**Work item**
From the first line to the last, print the data exactly.

Saved data entries:
BEGIN

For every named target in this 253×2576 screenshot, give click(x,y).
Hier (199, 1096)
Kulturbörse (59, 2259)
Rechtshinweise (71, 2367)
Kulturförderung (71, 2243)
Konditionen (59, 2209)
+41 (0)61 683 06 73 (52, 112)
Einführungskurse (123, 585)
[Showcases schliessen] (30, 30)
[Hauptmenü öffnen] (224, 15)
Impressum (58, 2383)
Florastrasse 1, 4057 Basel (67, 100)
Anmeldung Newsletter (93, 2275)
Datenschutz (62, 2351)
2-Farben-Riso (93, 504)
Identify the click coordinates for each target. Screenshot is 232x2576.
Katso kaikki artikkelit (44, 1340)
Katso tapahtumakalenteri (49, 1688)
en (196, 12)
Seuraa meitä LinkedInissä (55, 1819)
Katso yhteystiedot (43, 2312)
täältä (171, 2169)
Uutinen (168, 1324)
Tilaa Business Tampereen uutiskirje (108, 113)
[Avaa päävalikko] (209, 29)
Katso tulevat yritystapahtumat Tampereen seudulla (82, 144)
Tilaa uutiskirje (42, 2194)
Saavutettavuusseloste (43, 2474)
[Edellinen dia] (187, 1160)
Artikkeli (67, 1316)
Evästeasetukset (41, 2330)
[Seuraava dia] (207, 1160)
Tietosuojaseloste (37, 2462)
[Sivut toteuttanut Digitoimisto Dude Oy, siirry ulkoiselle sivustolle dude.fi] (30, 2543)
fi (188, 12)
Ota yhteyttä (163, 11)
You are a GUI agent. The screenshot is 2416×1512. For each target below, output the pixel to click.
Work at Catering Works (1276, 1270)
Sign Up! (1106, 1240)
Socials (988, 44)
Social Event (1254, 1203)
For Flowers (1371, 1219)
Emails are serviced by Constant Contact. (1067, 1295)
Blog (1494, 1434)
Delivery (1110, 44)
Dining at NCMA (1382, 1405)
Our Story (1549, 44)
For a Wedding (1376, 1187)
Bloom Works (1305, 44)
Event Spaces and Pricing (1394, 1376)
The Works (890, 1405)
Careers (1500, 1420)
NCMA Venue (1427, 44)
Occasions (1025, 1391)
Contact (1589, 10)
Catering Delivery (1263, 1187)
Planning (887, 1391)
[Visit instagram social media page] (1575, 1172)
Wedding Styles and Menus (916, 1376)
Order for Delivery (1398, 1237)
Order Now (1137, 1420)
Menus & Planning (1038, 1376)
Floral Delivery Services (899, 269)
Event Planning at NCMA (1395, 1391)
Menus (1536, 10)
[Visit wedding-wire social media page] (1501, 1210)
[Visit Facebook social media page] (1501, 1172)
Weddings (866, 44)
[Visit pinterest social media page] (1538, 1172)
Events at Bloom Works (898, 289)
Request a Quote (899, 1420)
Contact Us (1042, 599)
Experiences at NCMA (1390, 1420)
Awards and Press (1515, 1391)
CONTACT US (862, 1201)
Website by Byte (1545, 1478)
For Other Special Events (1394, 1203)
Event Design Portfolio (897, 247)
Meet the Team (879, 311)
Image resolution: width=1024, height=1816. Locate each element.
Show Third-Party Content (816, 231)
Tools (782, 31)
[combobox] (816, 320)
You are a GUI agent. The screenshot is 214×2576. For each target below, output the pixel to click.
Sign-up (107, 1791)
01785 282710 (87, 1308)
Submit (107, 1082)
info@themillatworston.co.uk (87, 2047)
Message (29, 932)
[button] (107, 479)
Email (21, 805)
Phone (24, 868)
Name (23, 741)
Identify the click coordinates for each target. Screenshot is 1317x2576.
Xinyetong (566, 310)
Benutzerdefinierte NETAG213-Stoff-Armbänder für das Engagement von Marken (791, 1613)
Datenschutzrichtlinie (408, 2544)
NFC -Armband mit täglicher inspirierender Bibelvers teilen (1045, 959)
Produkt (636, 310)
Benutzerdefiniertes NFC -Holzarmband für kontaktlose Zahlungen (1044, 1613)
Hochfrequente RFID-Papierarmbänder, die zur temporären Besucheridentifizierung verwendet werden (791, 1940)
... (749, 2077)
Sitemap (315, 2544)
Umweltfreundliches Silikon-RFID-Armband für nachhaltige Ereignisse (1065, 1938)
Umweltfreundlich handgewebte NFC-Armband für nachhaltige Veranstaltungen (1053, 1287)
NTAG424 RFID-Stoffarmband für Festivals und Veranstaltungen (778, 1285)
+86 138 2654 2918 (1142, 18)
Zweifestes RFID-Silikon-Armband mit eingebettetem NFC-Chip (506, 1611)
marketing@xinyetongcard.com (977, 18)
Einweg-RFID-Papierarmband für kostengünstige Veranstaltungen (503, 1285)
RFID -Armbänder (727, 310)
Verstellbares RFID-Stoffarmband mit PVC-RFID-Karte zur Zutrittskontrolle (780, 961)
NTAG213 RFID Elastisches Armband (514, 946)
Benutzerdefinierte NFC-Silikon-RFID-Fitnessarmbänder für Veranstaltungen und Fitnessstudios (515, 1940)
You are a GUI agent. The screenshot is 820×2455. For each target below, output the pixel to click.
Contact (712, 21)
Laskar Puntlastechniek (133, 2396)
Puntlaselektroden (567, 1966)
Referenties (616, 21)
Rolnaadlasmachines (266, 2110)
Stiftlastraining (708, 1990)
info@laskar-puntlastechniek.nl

END

**The answer**
For every named target in this 253×2576 screenshot, give click(x,y).
Hier (199, 1096)
Kulturbörse (59, 2259)
Rechtshinweise (71, 2367)
Kulturförderung (71, 2243)
Konditionen (59, 2209)
+41 (0)61 683 06 73 (52, 112)
Einführungskurse (123, 585)
[Showcases schliessen] (30, 30)
[Hauptmenü öffnen] (224, 15)
Impressum (58, 2383)
Florastrasse 1, 4057 Basel (67, 100)
Anmeldung Newsletter (93, 2275)
Datenschutz (62, 2351)
2-Farben-Riso (93, 504)
Identify the click coordinates for each target. Screenshot is 232x2576.
Katso kaikki artikkelit (44, 1340)
Katso tapahtumakalenteri (49, 1688)
en (196, 12)
Seuraa meitä LinkedInissä (55, 1819)
Katso yhteystiedot (43, 2312)
täältä (171, 2169)
Uutinen (168, 1324)
Tilaa Business Tampereen uutiskirje (108, 113)
[Avaa päävalikko] (209, 29)
Katso tulevat yritystapahtumat Tampereen seudulla (82, 144)
Tilaa uutiskirje (42, 2194)
Saavutettavuusseloste (43, 2474)
[Edellinen dia] (187, 1160)
Artikkeli (67, 1316)
Evästeasetukset (41, 2330)
[Seuraava dia] (207, 1160)
Tietosuojaseloste (37, 2462)
[Sivut toteuttanut Digitoimisto Dude Oy, siirry ulkoiselle sivustolle dude.fi] (30, 2543)
fi (188, 12)
Ota yhteyttä (163, 11)
You are a GUI agent. The screenshot is 2416×1512. For each target below, output the pixel to click.
Work at Catering Works (1276, 1270)
Sign Up! (1106, 1240)
Socials (988, 44)
Social Event (1254, 1203)
For Flowers (1371, 1219)
Emails are serviced by Constant Contact. (1067, 1295)
Blog (1494, 1434)
Delivery (1110, 44)
Dining at NCMA (1382, 1405)
Our Story (1549, 44)
For a Wedding (1376, 1187)
Bloom Works (1305, 44)
Event Spaces and Pricing (1394, 1376)
The Works (890, 1405)
Careers (1500, 1420)
NCMA Venue (1427, 44)
Occasions (1025, 1391)
Contact (1589, 10)
Catering Delivery (1263, 1187)
Planning (887, 1391)
[Visit instagram social media page] (1575, 1172)
Wedding Styles and Menus (916, 1376)
Order for Delivery (1398, 1237)
Order Now (1137, 1420)
Menus & Planning (1038, 1376)
Floral Delivery Services (899, 269)
Event Planning at NCMA (1395, 1391)
Menus (1536, 10)
[Visit wedding-wire social media page] (1501, 1210)
[Visit Facebook social media page] (1501, 1172)
Weddings (866, 44)
[Visit pinterest social media page] (1538, 1172)
Events at Bloom Works (898, 289)
Request a Quote (899, 1420)
Contact Us (1042, 599)
Experiences at NCMA (1390, 1420)
Awards and Press (1515, 1391)
CONTACT US (862, 1201)
Website by Byte (1545, 1478)
For Other Special Events (1394, 1203)
Event Design Portfolio (897, 247)
Meet the Team (879, 311)
Image resolution: width=1024, height=1816. Locate each element.
Show Third-Party Content (816, 231)
Tools (782, 31)
[combobox] (816, 320)
You are a GUI agent. The screenshot is 214×2576. For each target below, output the pixel to click.
Sign-up (107, 1791)
01785 282710 (87, 1308)
Submit (107, 1082)
info@themillatworston.co.uk (87, 2047)
Message (29, 932)
[button] (107, 479)
Email (21, 805)
Phone (24, 868)
Name (23, 741)
Identify the click coordinates for each target. Screenshot is 1317x2576.
Xinyetong (566, 310)
Benutzerdefinierte NETAG213-Stoff-Armbänder für das Engagement von Marken (791, 1613)
Datenschutzrichtlinie (408, 2544)
NFC -Armband mit täglicher inspirierender Bibelvers teilen (1045, 959)
Produkt (636, 310)
Benutzerdefiniertes NFC -Holzarmband für kontaktlose Zahlungen (1044, 1613)
Hochfrequente RFID-Papierarmbänder, die zur temporären Besucheridentifizierung verwendet werden (791, 1940)
... (749, 2077)
Sitemap (315, 2544)
Umweltfreundliches Silikon-RFID-Armband für nachhaltige Ereignisse (1065, 1938)
Umweltfreundlich handgewebte NFC-Armband für nachhaltige Veranstaltungen (1053, 1287)
NTAG424 RFID-Stoffarmband für Festivals und Veranstaltungen (778, 1285)
+86 138 2654 2918 (1142, 18)
Zweifestes RFID-Silikon-Armband mit eingebettetem NFC-Chip (506, 1611)
marketing@xinyetongcard.com (977, 18)
Einweg-RFID-Papierarmband für kostengünstige Veranstaltungen (503, 1285)
RFID -Armbänder (727, 310)
Verstellbares RFID-Stoffarmband mit PVC-RFID-Karte zur Zutrittskontrolle (780, 961)
NTAG213 RFID Elastisches Armband (514, 946)
Benutzerdefinierte NFC-Silikon-RFID-Fitnessarmbänder für Veranstaltungen und Fitnessstudios (515, 1940)
You are a GUI agent. The screenshot is 820×2455. For each target below, output the pixel to click.
Contact (712, 21)
Laskar Puntlastechniek (133, 2396)
Puntlaselektroden (567, 1966)
Referenties (616, 21)
Rolnaadlasmachines (266, 2110)
Stiftlastraining (708, 1990)
info@laskar-puntlastechniek.nl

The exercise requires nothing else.